* [What needs to be done]:
Print the listing exactly, but only as far as the line containing "[Manage notifications] (1218, 2535)". The first line and that line are both included.

* [Extracted data]:

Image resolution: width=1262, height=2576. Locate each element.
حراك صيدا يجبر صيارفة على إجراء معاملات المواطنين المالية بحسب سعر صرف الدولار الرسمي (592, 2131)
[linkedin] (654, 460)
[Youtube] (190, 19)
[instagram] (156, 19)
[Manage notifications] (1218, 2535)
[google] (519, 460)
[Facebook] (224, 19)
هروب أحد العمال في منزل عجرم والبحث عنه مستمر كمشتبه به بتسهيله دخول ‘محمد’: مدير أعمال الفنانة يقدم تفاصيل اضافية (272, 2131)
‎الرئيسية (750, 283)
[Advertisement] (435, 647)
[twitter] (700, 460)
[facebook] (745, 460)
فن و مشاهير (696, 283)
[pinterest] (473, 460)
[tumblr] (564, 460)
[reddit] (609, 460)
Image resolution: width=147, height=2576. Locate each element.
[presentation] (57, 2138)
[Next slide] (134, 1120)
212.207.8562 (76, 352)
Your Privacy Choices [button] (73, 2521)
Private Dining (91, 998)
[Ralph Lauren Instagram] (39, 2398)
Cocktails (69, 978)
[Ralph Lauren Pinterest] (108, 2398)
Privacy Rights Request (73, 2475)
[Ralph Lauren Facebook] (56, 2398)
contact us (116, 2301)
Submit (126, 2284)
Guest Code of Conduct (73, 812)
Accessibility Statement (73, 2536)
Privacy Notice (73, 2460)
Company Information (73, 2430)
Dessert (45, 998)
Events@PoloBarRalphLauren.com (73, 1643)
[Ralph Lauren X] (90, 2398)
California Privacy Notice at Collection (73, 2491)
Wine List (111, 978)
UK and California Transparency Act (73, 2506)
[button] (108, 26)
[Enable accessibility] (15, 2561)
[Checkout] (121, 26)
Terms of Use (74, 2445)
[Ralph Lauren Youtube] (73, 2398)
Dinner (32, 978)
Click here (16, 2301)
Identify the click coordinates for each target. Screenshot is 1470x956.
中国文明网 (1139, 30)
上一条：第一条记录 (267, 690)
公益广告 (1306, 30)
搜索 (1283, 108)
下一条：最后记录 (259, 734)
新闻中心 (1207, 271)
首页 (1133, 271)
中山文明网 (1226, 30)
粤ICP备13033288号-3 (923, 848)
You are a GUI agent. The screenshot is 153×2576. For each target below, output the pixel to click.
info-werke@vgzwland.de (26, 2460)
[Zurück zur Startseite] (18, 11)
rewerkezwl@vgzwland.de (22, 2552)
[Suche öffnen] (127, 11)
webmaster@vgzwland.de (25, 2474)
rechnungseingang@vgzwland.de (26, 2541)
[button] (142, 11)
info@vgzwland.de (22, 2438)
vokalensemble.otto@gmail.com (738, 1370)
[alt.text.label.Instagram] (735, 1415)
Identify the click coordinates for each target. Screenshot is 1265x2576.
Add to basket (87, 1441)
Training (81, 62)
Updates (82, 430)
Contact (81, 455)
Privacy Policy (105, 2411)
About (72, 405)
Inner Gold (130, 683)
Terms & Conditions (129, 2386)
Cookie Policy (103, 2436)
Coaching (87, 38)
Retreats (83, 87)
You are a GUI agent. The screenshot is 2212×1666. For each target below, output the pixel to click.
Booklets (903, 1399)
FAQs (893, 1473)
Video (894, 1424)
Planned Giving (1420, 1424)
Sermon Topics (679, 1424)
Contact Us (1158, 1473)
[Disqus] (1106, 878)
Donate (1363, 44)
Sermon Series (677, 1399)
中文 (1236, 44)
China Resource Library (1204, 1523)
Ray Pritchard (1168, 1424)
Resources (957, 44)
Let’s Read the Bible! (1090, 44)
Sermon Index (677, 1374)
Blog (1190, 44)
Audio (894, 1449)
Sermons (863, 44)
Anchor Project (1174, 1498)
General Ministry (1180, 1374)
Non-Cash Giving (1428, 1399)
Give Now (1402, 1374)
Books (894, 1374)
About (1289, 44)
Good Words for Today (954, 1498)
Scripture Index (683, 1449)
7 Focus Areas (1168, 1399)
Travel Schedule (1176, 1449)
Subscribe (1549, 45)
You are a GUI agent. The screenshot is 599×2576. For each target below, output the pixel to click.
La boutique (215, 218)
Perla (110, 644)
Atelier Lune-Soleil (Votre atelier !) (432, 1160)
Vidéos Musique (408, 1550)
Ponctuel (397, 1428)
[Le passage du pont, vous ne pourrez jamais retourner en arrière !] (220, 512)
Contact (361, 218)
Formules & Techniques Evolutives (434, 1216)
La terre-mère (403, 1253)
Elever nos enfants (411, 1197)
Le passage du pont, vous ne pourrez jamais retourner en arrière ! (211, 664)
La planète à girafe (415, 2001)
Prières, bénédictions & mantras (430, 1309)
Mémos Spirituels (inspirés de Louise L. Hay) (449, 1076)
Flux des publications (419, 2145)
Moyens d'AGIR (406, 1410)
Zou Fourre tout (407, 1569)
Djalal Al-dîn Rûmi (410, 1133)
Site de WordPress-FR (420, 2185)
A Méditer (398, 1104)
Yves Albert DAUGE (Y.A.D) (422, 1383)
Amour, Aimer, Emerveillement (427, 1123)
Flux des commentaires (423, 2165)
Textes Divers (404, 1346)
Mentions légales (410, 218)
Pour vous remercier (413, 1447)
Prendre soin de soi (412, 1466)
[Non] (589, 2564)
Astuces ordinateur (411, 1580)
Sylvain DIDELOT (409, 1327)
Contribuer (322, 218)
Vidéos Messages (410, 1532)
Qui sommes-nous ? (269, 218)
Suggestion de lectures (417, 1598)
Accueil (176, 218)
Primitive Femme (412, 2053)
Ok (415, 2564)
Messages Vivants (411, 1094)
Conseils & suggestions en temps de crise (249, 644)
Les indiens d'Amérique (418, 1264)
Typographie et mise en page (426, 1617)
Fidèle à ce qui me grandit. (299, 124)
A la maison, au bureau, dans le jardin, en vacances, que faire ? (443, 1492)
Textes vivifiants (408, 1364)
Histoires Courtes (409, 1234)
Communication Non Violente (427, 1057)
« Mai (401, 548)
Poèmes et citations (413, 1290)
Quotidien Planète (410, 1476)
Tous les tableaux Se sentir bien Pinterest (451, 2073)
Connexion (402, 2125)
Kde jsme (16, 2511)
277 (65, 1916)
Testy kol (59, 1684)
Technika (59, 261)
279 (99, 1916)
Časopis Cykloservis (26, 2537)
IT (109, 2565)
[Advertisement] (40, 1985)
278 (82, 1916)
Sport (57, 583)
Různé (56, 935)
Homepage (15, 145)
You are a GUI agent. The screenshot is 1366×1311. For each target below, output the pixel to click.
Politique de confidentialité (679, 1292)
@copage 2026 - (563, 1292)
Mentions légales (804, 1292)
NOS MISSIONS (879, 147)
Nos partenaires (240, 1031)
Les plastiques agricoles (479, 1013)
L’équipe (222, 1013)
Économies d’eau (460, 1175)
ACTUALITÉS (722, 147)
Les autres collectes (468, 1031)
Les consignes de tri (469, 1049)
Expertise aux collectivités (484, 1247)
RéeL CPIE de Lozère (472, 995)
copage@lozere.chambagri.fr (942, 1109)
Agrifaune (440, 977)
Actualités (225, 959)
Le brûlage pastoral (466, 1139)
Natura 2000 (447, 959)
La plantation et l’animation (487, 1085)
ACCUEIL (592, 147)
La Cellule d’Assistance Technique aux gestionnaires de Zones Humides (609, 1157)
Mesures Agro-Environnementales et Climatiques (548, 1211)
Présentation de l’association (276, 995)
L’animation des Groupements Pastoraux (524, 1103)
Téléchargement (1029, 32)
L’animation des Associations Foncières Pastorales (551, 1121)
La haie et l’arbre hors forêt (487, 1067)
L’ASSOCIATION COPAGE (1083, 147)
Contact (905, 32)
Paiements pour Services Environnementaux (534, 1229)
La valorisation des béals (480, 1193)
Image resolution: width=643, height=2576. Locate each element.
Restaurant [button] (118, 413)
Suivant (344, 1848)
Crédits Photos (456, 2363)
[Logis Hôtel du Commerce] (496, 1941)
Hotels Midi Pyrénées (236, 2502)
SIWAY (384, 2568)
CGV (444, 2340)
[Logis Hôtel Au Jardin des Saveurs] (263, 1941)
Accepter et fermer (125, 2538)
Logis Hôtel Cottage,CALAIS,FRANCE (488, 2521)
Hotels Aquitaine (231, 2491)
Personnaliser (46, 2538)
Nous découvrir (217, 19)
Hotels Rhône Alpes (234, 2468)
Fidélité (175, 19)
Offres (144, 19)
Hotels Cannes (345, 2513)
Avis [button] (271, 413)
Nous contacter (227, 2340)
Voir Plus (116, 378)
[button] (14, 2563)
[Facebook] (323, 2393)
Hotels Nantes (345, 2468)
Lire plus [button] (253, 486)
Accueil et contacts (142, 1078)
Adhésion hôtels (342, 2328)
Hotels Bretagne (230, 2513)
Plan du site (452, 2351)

* [Answer space]:
Image resolution: width=1262, height=2576. Locate each element.
حراك صيدا يجبر صيارفة على إجراء معاملات المواطنين المالية بحسب سعر صرف الدولار الرسمي (592, 2131)
[linkedin] (654, 460)
[Youtube] (190, 19)
[instagram] (156, 19)
[Manage notifications] (1218, 2535)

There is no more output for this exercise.